■ PAGE
Tokyo show concept has autonomous driving features and is a new take on Nissan's design themes
23 October 2019

Nissan has revealed an electric crossover concept at the Tokyo motor show that previews a new production model due within the next two years. 

The Ariya Concept is 4.6m long and 1.92m wide - a bit shorter but a good deal wider than Nissan’s current X-Trail - yet the roofline is a good 100mm lower than that car. The firm claims it is signalling “a dawn of a new era for Nissan as it embarks to redefine its brand philosophy for the next evolutionary phase of the automobile”.

All the news from the 2019 Tokyo motor show

Despite its future-pointing status, however, the firm acknowledges that the “bold styling and unconventional interior and exterior elements” are to make it into production in the near future. To that end, Autocar understands a production model is due to follow imminently, possibly before the end of next year - the long-mooted ‘Leaf SUV’, in effect - and the fact that the concept has been shown with conventional door handles and wing mirrors is a giveaway for just how much production intent the concept has.

■ TASKS TO COMPLETE
- A) According to the Ariya Concept article, how much lower is the concept's roofline than that of Nissan's current X-Trail?
- B) Continue the Ariya Concept article from its last sentence.
You will not need the lines that follow the Ariya Concept article.

■ DATASET SECTION
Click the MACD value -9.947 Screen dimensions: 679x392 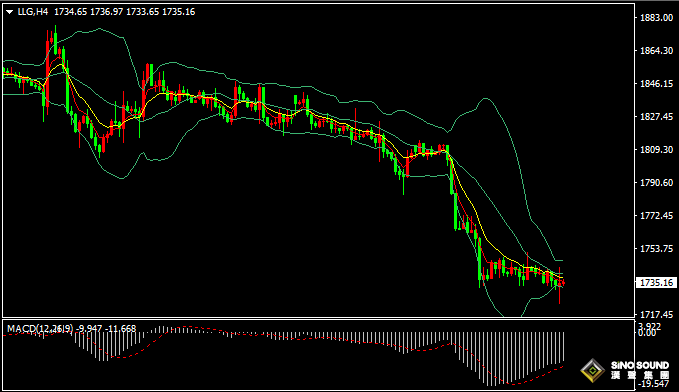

■ ANSWERS
- A) It is a good 100mm lower.

- B)
“When Nissan gives a car a real name, rather than a codename, it is always because the car is approaching production,” revealed head of design Alfonso Albaisa. “I liken it to when you go to the doctor and find out if your unborn baby is going to be a boy or a girl. When you know that, you give it a name and the birth is not so far away. Now we have a name, we aren't planning to wait long either.”

The concept car is built on an all-new electric-only vehicle architecture that will be rolled out across the Renault-Nissan-Mitsubishi Alliance for future models. The architecture is modular, and allows for vehicles of multiple shapes and sizes, with different amounts of motors and battery packs.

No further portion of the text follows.